◆ **What this task involves**
Reproduce verbatim the lines of the material below, from the line containing "The image size is (2576, 784)." through the line containing "In order to click on layout", inclusive.

___ Records shown ___

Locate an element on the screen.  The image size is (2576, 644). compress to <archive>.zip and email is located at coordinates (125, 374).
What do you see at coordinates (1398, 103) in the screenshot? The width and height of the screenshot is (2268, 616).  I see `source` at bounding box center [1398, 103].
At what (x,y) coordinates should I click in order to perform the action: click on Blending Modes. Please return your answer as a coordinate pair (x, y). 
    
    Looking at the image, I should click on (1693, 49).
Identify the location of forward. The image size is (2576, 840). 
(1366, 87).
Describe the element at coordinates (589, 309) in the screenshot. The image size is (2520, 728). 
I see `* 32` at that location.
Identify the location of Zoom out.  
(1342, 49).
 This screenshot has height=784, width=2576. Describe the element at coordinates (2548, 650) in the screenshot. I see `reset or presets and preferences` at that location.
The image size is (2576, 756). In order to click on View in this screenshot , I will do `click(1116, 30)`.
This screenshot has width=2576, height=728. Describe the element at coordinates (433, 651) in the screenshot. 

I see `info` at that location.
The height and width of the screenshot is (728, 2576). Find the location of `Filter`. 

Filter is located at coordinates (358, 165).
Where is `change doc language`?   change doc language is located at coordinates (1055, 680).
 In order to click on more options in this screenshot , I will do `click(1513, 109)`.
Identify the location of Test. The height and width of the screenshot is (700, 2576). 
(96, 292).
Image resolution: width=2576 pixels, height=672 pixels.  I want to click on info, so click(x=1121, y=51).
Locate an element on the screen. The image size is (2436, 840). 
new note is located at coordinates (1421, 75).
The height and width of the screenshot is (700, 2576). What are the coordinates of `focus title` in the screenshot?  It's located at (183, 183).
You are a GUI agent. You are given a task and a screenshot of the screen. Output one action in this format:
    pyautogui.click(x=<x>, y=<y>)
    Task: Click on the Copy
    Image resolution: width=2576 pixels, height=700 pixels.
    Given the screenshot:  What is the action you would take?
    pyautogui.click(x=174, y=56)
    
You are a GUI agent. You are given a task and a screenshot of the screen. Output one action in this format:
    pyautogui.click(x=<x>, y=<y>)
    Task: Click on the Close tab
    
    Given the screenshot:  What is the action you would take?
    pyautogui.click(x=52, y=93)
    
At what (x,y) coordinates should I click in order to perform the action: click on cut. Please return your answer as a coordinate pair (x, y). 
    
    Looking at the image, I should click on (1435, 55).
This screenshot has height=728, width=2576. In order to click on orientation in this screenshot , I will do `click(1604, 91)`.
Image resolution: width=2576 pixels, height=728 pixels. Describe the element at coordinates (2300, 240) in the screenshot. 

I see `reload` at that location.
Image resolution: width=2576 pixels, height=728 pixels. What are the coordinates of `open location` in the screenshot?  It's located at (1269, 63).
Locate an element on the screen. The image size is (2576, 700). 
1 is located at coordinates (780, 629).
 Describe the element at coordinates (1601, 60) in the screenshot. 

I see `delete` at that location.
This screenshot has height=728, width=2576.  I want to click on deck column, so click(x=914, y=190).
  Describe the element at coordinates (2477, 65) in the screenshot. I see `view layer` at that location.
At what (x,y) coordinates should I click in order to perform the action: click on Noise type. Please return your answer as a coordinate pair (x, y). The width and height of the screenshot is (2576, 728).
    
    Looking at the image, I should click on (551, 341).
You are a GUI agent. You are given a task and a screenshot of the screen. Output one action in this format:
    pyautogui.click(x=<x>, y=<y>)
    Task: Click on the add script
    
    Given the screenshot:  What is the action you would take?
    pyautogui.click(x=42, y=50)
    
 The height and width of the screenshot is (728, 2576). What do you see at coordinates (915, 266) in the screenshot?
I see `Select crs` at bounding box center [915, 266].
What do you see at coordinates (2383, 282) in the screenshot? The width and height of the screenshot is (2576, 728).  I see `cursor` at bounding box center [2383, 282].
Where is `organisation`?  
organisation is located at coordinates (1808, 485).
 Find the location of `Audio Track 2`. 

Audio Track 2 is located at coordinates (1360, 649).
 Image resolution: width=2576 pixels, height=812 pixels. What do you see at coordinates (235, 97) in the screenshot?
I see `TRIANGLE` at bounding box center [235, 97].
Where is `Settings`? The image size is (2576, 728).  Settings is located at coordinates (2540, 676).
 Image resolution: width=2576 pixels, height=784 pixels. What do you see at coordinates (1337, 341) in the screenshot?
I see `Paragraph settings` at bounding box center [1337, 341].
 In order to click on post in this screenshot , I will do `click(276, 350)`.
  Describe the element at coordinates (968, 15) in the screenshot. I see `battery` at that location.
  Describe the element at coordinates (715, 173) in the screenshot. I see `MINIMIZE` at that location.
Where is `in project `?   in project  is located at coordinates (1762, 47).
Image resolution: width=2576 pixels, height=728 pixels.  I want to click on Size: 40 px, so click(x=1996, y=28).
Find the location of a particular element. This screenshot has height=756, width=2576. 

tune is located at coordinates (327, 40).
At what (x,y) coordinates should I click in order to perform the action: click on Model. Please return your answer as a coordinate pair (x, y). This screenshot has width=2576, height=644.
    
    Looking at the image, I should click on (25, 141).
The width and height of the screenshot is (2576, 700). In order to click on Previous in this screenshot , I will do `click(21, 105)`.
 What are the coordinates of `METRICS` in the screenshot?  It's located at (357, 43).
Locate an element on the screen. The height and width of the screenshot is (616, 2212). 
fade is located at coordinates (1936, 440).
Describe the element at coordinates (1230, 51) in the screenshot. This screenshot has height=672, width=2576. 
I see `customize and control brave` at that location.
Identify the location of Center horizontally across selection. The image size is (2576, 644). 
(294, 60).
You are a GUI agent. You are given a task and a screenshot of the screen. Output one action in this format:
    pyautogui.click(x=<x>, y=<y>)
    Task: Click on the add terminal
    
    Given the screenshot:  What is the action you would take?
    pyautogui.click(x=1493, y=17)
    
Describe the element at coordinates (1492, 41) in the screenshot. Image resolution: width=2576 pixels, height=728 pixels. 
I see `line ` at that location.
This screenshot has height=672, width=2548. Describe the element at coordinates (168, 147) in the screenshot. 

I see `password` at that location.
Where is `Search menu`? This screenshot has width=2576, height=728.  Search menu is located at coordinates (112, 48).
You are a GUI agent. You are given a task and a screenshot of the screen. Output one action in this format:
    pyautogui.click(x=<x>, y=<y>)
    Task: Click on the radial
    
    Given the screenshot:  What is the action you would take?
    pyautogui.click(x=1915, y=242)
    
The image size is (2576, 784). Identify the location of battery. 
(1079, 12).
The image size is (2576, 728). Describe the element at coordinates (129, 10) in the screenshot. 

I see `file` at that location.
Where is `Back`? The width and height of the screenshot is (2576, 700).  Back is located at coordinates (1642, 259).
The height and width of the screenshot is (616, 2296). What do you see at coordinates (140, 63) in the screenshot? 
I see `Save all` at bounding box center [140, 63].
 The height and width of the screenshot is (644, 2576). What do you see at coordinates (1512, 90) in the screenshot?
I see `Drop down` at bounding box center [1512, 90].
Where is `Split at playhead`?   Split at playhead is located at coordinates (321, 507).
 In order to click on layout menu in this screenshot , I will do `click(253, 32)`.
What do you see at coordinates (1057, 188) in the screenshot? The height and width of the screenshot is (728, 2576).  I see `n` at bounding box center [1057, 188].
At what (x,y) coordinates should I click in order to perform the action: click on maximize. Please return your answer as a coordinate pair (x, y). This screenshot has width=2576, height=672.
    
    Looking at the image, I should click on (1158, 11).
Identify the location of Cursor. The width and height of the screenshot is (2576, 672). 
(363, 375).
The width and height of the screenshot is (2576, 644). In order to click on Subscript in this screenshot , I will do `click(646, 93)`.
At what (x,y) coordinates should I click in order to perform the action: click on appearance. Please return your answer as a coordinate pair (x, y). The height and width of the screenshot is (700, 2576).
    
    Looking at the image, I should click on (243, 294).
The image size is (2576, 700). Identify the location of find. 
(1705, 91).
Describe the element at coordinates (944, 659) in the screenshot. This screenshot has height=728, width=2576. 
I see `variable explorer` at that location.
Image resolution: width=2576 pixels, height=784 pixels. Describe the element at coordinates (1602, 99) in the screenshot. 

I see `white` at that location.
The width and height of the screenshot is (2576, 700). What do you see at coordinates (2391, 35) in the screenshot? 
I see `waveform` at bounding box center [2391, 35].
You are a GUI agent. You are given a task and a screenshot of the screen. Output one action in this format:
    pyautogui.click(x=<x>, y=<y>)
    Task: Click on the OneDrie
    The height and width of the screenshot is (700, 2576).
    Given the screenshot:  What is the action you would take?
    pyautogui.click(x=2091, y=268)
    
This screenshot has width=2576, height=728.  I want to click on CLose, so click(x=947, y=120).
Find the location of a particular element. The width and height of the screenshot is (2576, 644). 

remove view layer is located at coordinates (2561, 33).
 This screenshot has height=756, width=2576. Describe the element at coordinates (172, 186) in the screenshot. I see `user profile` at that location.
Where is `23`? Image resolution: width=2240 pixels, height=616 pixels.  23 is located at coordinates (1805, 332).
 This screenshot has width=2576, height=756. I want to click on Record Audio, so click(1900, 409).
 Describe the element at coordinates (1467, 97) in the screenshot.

___

◆ **Expected answer**
The image size is (2576, 784). Identify the location of battery. 
(1079, 12).
The image size is (2576, 728). Describe the element at coordinates (129, 10) in the screenshot. 

I see `file` at that location.
Where is `Back`? The width and height of the screenshot is (2576, 700).  Back is located at coordinates (1642, 259).
The height and width of the screenshot is (616, 2296). What do you see at coordinates (140, 63) in the screenshot? 
I see `Save all` at bounding box center [140, 63].
 The height and width of the screenshot is (644, 2576). What do you see at coordinates (1512, 90) in the screenshot?
I see `Drop down` at bounding box center [1512, 90].
Where is `Split at playhead`?   Split at playhead is located at coordinates (321, 507).
 In order to click on layout menu in this screenshot , I will do `click(253, 32)`.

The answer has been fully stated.